(TEXT EXCERPT)
##############################
Living in a luxurious penthouse high above Lake Michigan on Chicago’s Lake Shore Drive, elegant, educated, union organizer Victoria Rawlings (Viola Davis) never paid much attention to her felonious husband Harry’s (Liam Neeson) shady business – until one of his robberies goes awry and she’s left a widow, along with the wives of his crew.

In her grief, Victoria’s accosted by ambitious politician Jamal Manning (Brian Tyree Henry) and his psychotic/enforcer brother (Daniel Kaluuya). Jamal’s in a heated political campaign for local alderman against corrupt Jack Mulligan (Colin Farrell), who hopes to ‘inherit’ the seat recently vacated by his ailing father, Tom (Robert Duvall). Apparently, Harry owes Jamal a couple million dollars.

Left with little choice but settle her husband’s debt, Victoria assembles the other despairing, penniless wives (Michelle Rodriguez, Elizabeth Debicki) in a posh sauna, where they begin to plot a $5 million theft, following an intricate strategy that Harry left in a meticulously detailed notebook. Later, they’re joined by an intrepid getaway ‘driver’ (Cynthia Erivo).
##############################
(DATA BLOCK)
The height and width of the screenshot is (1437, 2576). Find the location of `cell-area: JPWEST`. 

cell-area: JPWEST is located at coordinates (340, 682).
##############################
Write what comes next in the plot summary about Victoria Rawlings and the widows' heist, beginning after its final sentence.

(REPLY)
“Yes, our heist-planning involves Tupperware,” Victoria explains. “You got a problem with that?”

Based on a British television series, the gritty script by McQueen and Flynn tackles issues of poverty, race, gender, class, politics, religion, and police brutality – as the savvy women use other people’s clichéd expectations of them to their advantage.  And the complicated backstory of each of the complex characters is thoughtfully delineated.

“I wanted to get the biggest, broadest audience I could possible get,” McQueen says, “while at the same time not letting go of the things I believe in intellectually, philosophically and politically.”

On the Granger Movie Gauge of 1 to 10, “Widows” is an empowering 8, as women steal the show.